→ **Brief**
Would you give the entries below again, precisely as they are written?

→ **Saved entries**

BEGIN

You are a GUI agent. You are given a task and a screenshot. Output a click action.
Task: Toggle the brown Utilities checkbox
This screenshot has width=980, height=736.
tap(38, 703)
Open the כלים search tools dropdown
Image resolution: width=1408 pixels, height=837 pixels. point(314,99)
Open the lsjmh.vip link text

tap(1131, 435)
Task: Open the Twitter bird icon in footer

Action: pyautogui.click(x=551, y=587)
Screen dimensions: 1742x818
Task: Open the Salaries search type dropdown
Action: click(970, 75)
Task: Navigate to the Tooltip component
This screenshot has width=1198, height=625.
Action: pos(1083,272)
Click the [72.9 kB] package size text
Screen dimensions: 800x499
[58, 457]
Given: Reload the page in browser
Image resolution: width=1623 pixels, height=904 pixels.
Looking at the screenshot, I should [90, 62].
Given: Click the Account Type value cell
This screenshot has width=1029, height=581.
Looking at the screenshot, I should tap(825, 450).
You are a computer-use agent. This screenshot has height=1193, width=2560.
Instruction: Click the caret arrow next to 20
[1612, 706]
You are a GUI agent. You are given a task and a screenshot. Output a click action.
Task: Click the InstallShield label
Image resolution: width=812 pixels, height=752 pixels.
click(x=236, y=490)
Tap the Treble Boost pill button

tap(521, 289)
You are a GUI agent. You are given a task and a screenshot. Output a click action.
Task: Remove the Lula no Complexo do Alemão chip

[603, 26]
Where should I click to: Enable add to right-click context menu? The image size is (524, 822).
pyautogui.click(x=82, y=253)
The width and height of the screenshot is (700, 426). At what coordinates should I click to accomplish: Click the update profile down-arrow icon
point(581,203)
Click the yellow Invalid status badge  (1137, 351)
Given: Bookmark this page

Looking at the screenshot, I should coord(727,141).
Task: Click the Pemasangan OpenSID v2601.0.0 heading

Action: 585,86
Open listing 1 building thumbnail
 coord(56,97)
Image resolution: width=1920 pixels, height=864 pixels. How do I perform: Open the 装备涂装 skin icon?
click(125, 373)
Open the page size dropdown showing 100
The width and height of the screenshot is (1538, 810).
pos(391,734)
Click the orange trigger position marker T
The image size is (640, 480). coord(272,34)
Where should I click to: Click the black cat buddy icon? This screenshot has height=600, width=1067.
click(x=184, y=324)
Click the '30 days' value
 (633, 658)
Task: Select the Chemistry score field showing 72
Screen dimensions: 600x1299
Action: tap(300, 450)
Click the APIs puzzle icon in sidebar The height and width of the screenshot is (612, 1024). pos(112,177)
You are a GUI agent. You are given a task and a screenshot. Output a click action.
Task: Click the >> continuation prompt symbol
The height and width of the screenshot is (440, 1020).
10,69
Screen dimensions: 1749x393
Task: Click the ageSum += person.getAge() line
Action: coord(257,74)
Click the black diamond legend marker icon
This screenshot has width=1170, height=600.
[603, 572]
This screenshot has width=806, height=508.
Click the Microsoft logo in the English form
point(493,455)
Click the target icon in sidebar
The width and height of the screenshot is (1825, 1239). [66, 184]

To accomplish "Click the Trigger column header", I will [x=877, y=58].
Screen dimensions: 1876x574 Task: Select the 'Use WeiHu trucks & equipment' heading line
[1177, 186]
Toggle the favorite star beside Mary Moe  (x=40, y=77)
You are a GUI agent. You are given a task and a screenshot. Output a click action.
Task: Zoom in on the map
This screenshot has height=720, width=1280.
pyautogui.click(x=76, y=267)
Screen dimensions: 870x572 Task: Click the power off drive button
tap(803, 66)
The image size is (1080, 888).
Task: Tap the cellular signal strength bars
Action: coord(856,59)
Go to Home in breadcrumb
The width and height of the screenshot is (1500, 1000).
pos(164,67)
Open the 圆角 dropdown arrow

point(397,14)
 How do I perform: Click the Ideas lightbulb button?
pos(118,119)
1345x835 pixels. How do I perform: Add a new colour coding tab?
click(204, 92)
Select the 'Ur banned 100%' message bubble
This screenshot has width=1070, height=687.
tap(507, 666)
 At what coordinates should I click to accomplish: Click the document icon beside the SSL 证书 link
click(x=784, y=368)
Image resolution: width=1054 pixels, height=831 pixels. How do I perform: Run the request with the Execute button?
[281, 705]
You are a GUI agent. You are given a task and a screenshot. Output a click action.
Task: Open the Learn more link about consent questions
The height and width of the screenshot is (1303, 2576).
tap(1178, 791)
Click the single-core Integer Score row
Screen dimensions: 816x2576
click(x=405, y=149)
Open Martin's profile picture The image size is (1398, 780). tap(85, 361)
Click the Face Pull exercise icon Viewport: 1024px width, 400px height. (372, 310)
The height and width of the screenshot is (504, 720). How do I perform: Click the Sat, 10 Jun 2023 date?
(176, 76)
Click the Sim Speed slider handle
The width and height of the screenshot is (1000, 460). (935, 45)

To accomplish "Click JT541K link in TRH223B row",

END

→ **Answer for this exercise**
You are a GUI agent. You are given a task and a screenshot. Output a click action.
Task: Toggle the brown Utilities checkbox
This screenshot has width=980, height=736.
tap(38, 703)
Open the כלים search tools dropdown
Image resolution: width=1408 pixels, height=837 pixels. point(314,99)
Open the lsjmh.vip link text

tap(1131, 435)
Task: Open the Twitter bird icon in footer

Action: pyautogui.click(x=551, y=587)
Screen dimensions: 1742x818
Task: Open the Salaries search type dropdown
Action: click(970, 75)
Task: Navigate to the Tooltip component
This screenshot has width=1198, height=625.
Action: pos(1083,272)
Click the [72.9 kB] package size text
Screen dimensions: 800x499
[58, 457]
Given: Reload the page in browser
Image resolution: width=1623 pixels, height=904 pixels.
Looking at the screenshot, I should [90, 62].
Given: Click the Account Type value cell
This screenshot has width=1029, height=581.
Looking at the screenshot, I should tap(825, 450).
You are a computer-use agent. This screenshot has height=1193, width=2560.
Instruction: Click the caret arrow next to 20
[1612, 706]
You are a GUI agent. You are given a task and a screenshot. Output a click action.
Task: Click the InstallShield label
Image resolution: width=812 pixels, height=752 pixels.
click(x=236, y=490)
Tap the Treble Boost pill button

tap(521, 289)
You are a GUI agent. You are given a task and a screenshot. Output a click action.
Task: Remove the Lula no Complexo do Alemão chip

[603, 26]
Where should I click to: Enable add to right-click context menu? The image size is (524, 822).
pyautogui.click(x=82, y=253)
The width and height of the screenshot is (700, 426). At what coordinates should I click to accomplish: Click the update profile down-arrow icon
point(581,203)
Click the yellow Invalid status badge  (1137, 351)
Given: Bookmark this page

Looking at the screenshot, I should coord(727,141).
Task: Click the Pemasangan OpenSID v2601.0.0 heading

Action: 585,86
Open listing 1 building thumbnail
 coord(56,97)
Image resolution: width=1920 pixels, height=864 pixels. How do I perform: Open the 装备涂装 skin icon?
click(125, 373)
Open the page size dropdown showing 100
The width and height of the screenshot is (1538, 810).
pos(391,734)
Click the orange trigger position marker T
The image size is (640, 480). coord(272,34)
Where should I click to: Click the black cat buddy icon? This screenshot has height=600, width=1067.
click(x=184, y=324)
Click the '30 days' value
 (633, 658)
Task: Select the Chemistry score field showing 72
Screen dimensions: 600x1299
Action: tap(300, 450)
Click the APIs puzzle icon in sidebar The height and width of the screenshot is (612, 1024). pos(112,177)
You are a GUI agent. You are given a task and a screenshot. Output a click action.
Task: Click the >> continuation prompt symbol
The height and width of the screenshot is (440, 1020).
10,69
Screen dimensions: 1749x393
Task: Click the ageSum += person.getAge() line
Action: coord(257,74)
Click the black diamond legend marker icon
This screenshot has width=1170, height=600.
[603, 572]
This screenshot has width=806, height=508.
Click the Microsoft logo in the English form
point(493,455)
Click the target icon in sidebar
The width and height of the screenshot is (1825, 1239). [66, 184]

To accomplish "Click the Trigger column header", I will [x=877, y=58].
Screen dimensions: 1876x574 Task: Select the 'Use WeiHu trucks & equipment' heading line
[1177, 186]
Toggle the favorite star beside Mary Moe  (x=40, y=77)
You are a GUI agent. You are given a task and a screenshot. Output a click action.
Task: Zoom in on the map
This screenshot has height=720, width=1280.
pyautogui.click(x=76, y=267)
Screen dimensions: 870x572 Task: Click the power off drive button
tap(803, 66)
The image size is (1080, 888).
Task: Tap the cellular signal strength bars
Action: coord(856,59)
Go to Home in breadcrumb
The width and height of the screenshot is (1500, 1000).
pos(164,67)
Open the 圆角 dropdown arrow

point(397,14)
 How do I perform: Click the Ideas lightbulb button?
pos(118,119)
1345x835 pixels. How do I perform: Add a new colour coding tab?
click(204, 92)
Select the 'Ur banned 100%' message bubble
This screenshot has width=1070, height=687.
tap(507, 666)
 At what coordinates should I click to accomplish: Click the document icon beside the SSL 证书 link
click(x=784, y=368)
Image resolution: width=1054 pixels, height=831 pixels. How do I perform: Run the request with the Execute button?
[281, 705]
You are a GUI agent. You are given a task and a screenshot. Output a click action.
Task: Open the Learn more link about consent questions
The height and width of the screenshot is (1303, 2576).
tap(1178, 791)
Click the single-core Integer Score row
Screen dimensions: 816x2576
click(x=405, y=149)
Open Martin's profile picture The image size is (1398, 780). tap(85, 361)
Click the Face Pull exercise icon Viewport: 1024px width, 400px height. (372, 310)
The height and width of the screenshot is (504, 720). How do I perform: Click the Sat, 10 Jun 2023 date?
(176, 76)
Click the Sim Speed slider handle
The width and height of the screenshot is (1000, 460). (935, 45)

To accomplish "Click JT541K link in TRH223B row",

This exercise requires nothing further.